■ **Исходный текст**

◇ ◇ ◇ ◇ ◇

Выбрать главу

У нас была прекрасная атмосфера на «Дядюшкином сне»! Мы снимали в десятом павильоне «Мосфильма». Когда объявляли перерыв, мы, актрисы, собирались в отдельной комнате. А рядом каморка, где у Константина Наумовича был кабинет, он там отдыхал, но чаще всего работал. У нас было такое правило: каждая актриса раз в семнадцать дней кормит всех. Зато шестнадцать дней ее кормят другие. Естественно, у нас началось соревнование. Кто‑то приносил пирог, кто‑то делал пирожки, кто‑то котлеты, кто‑то просто бутерброды. У нас стоял самовар, мы пили чай и одновременно все говорили. Воинову мы выделяли его порцию, дежурная относила ему еду. Вдруг однажды открывается дверь и высовывается голова Константина Наумовича. У нас сразу тишина. И его голос:

— Ребята, я хочу понять, как вы друг друга слышите и понимаете?

◇ ◇ ◇ ◇ ◇

■ **Записанные данные**

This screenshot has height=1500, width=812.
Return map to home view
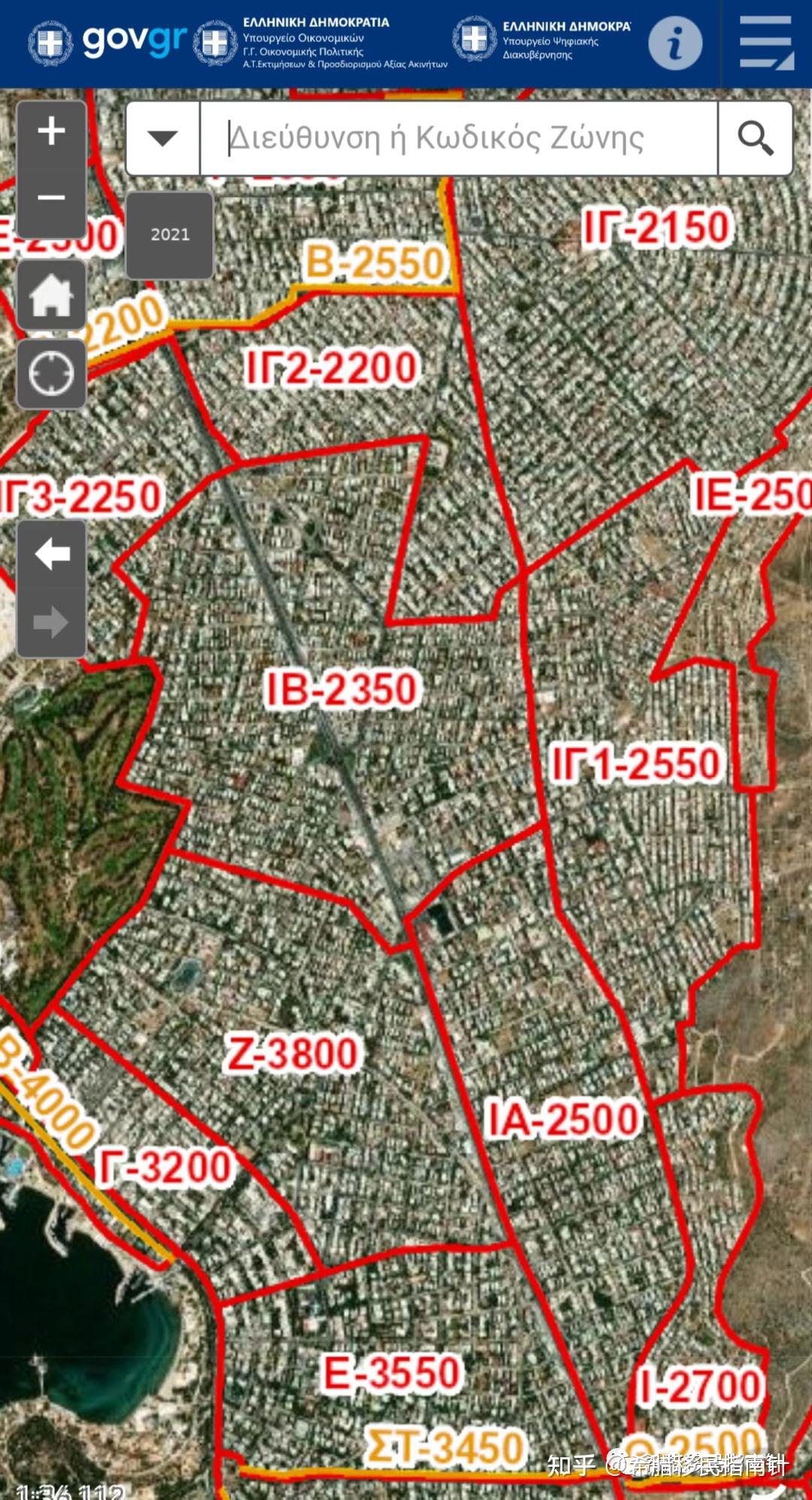(x=51, y=295)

◇ ◇ ◇ ◇ ◇

■ **Условие задания**
Верните дословно фрагмент текста о съемках «Дядюшкиного сна», начиная с места, где стоят слова «У нас была прекрасная». Остановитесь после слов «слышите и понимаете?».

■ **Решение задания**
У нас была прекрасная атмосфера на «Дядюшкином сне»! Мы снимали в десятом павильоне «Мосфильма». Когда объявляли перерыв, мы, актрисы, собирались в отдельной комнате. А рядом каморка, где у Константина Наумовича был кабинет, он там отдыхал, но чаще всего работал. У нас было такое правило: каждая актриса раз в семнадцать дней кормит всех. Зато шестнадцать дней ее кормят другие. Естественно, у нас началось соревнование. Кто‑то приносил пирог, кто‑то делал пирожки, кто‑то котлеты, кто‑то просто бутерброды. У нас стоял самовар, мы пили чай и одновременно все говорили. Воинову мы выделяли его порцию, дежурная относила ему еду. Вдруг однажды открывается дверь и высовывается голова Константина Наумовича. У нас сразу тишина. И его голос:

— Ребята, я хочу понять, как вы друг друга слышите и понимаете?